→ **DETALLES DE LA TAREA**
Actualiza el fragmento del texto sobre san Atilano que empieza en "Mediado el siglo" y termina en "un especial fervor.". Cámbialo para que diga "habilidad" en lugar de "destreza".

→ **FRAGMENTO DE PÁGINA**
━━━━━━━━━━━━━━━━━━━━━━━━━━━━━━

Mediado el siglo X nace en Tarazona, en el seno de una familia noble, el que llegaría a ser san Atilano. Desde su infancia y más tarde en la adolescencia fue instruido en los distintos ámbitos del saber y de las armas, destacando en todos por su constancia y destreza. Con todo, la religión despertó en él un especial fervor.

Se desplazó a la comarca de Cabrera, en el reino de León, reuniéndose con monjes eremitas con los que se dedicó a la oración. Fue en esa región leonesa donde conoció al que sería san Froilán. Ambos entablaron una gran amistad y fundaron monasterios. Más tarde, por orden del papa, fueron investidos obispos, Froilán de León y Atilano de Zamora.

Pasaron algunos años y, aunque Atilano estaba muy orgulloso de su Diócesis, entre la peste que diezmaba la población, la sequía que destrozaba las cosechas y las incursiones de los musulmanes que causaban graves estragos, decidió abandonar la Diócesis y peregrinar a Tierra Santa para ganar indulgencias y pedir por Zamora.

Al salir de Zamora por el viejo puente romano cae en la cuenta de que llevaba puesto el anillo siendo una insignia que podía delatar su condición en un peregrinaje que pretendía hacer de incógnito. Decide arrojar el anillo al río pensando que si algún día regresaba lo recuperaría.

Durante dos años vive de limosnas, siempre pensando en Dios y en Zamora. Una noche, en sueños, oye una voz que le anuncia que sus oraciones han sido escuchadas y que puede regresar a Zamora.

━━━━━━━━━━━━━━━━━━━━━━━━━━━━━━

→ **DATOS ANALIZADOS**
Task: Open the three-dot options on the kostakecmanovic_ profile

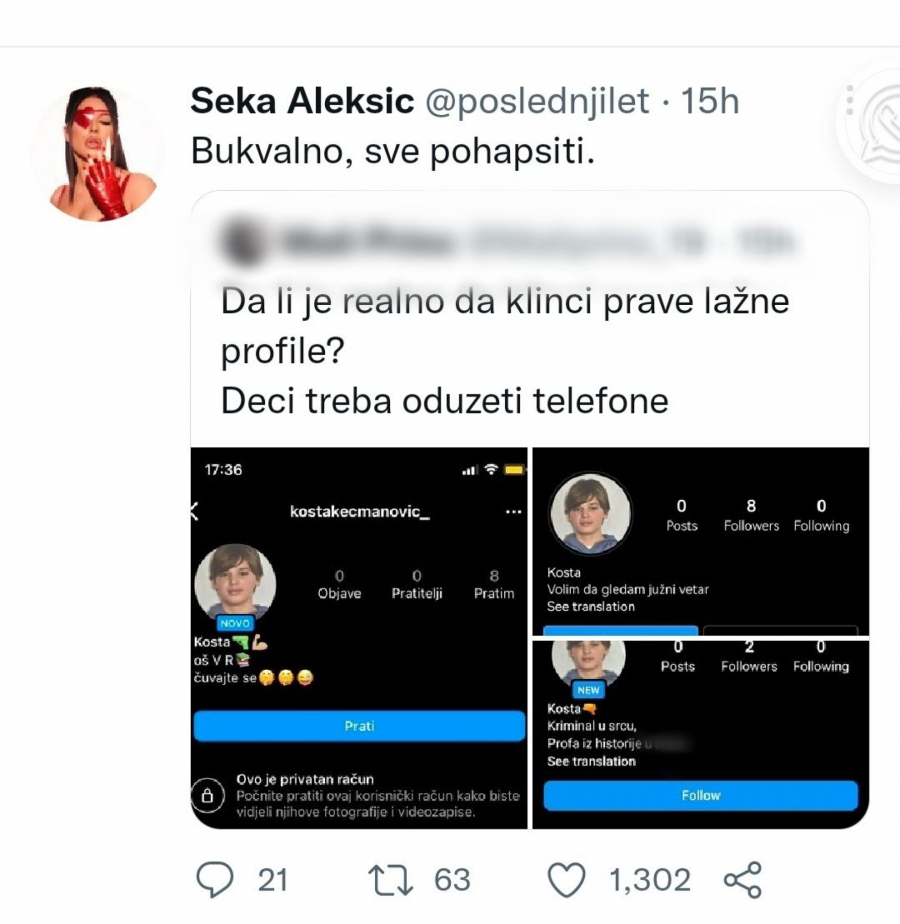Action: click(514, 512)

━━━━━━━━━━━━━━━━━━━━━━━━━━━━━━

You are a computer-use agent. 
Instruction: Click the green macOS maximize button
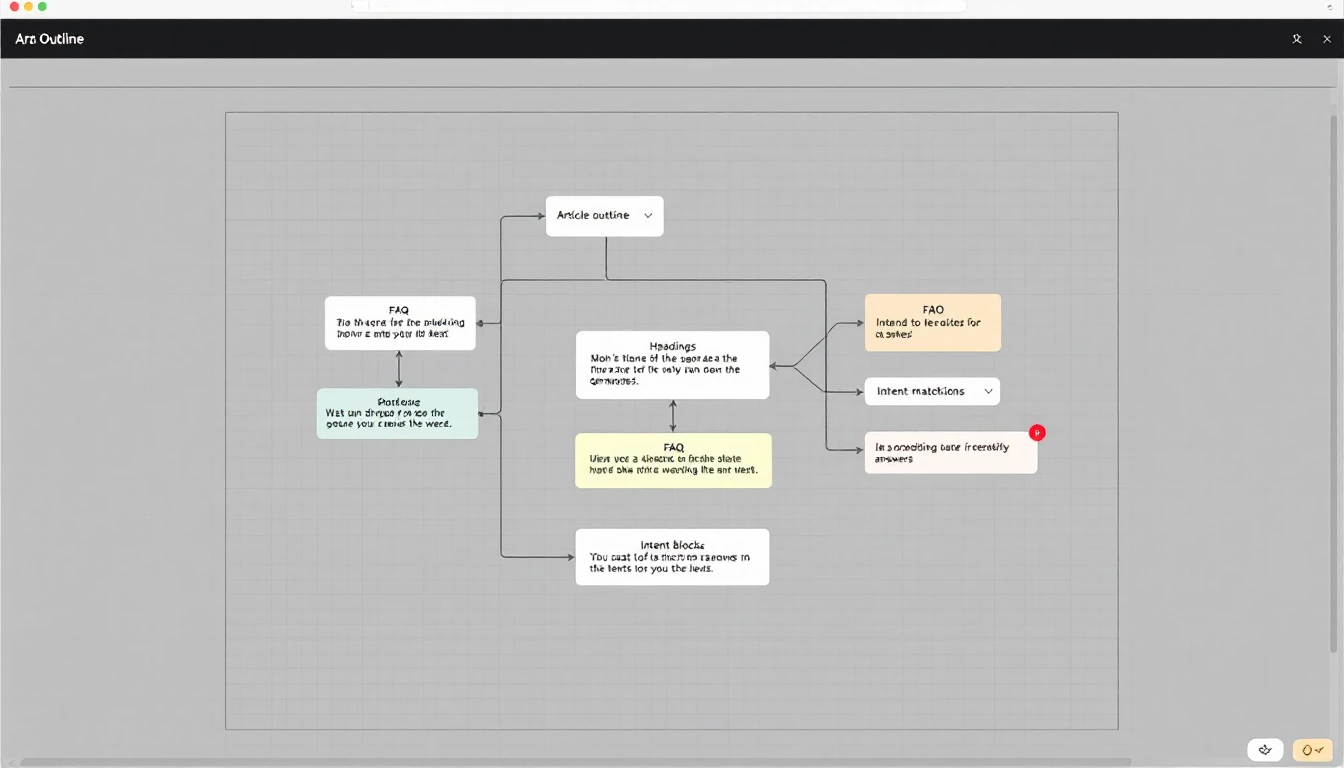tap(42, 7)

━━━━━━━━━━━━━━━━━━━━━━━━━━━━━━

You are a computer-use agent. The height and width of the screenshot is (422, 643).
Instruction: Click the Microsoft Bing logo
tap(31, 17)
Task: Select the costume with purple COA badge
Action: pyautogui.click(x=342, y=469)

━━━━━━━━━━━━━━━━━━━━━━━━━━━━━━

→ **RESPUESTA AL EJERCICIO**
Mediado el siglo X nace en Tarazona, en el seno de una familia noble, el que llegaría a ser san Atilano. Desde su infancia y más tarde en la adolescencia fue instruido en los distintos ámbitos del saber y de las armas, destacando en todos por su constancia y habilidad. Con todo, la religión despertó en él un especial fervor.